Fig. 1. DPEP1 expression in the kidney.

(A) DPEP1 immunohistochemistry in normal human kidney and allograft biopsies with clinical ATN/acute tubular necrosis (ATN). Arrows denote peritubular capillaries. Pt1 and Pt2 denote biopsies from 2 individual patients. Scale bars, 50 μm. Right panels are magnification of hatched boxes. (B and C) Immunoblot probing for DPEP1 in kidney lysates from mice treated with renal IRI and lipopolysaccharide (LPS) at 8 hours. Sham and untreated (NT) mice are controls. (D) DPEP1 immunohistochemistry in wild-type (WT) mouse kidneys following IRI or LPS treatment at 8 hours. Kidney from untreated Dpep1^−/− mouse is used as a control. Arrows denote peritubular capillaries.
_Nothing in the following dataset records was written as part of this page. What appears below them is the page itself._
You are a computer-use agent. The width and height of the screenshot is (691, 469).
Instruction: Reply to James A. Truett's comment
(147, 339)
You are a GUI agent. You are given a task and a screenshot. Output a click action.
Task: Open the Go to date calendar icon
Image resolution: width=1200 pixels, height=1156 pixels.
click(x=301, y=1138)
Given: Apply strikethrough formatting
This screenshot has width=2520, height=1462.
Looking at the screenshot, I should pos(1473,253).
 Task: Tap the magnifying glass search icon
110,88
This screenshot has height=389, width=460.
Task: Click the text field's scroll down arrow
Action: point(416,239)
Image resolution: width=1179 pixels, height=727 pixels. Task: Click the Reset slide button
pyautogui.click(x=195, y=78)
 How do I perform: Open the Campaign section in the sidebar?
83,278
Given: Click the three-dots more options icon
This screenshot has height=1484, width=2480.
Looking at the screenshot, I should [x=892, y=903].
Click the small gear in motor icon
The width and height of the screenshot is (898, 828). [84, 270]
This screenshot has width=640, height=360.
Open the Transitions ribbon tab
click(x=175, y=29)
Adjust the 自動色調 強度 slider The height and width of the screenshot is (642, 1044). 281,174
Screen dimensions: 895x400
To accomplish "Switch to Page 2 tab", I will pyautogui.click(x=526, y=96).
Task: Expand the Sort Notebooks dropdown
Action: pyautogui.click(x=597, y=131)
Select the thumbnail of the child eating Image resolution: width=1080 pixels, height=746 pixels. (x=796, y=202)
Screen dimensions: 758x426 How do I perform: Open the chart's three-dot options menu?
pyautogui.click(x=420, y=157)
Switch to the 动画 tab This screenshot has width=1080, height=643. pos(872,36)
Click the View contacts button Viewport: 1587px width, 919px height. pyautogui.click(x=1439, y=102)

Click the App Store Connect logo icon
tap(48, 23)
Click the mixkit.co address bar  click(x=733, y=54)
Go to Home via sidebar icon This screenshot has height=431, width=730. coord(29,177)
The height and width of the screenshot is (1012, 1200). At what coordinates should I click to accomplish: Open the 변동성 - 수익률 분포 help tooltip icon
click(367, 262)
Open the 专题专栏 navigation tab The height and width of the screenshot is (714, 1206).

Scale bars, 50 μm. (E) Kidney IVM in mice following sham operation, LPS administration, and IRI (8 hours). Tubules are visualized using autofluorescence and DPEP1 expression by fluorescent-labeled LSALT peptide. Arrows denote peritubular capillaries. Labels: tubules (green) and DPEP1 (red). Scale bars, 100 μm. Bottom panels are magnification of hatched boxes. (F) Representative flow cytometry for DPEP1 expression in cells isolated from the kidneys of untreated (NT), LPS-, or IRI-treated mice (8 hours). Cells sorted using LTL (proximal tubular epithelial cells), CD31 (endothelial cells), and CD45 (leukocytes).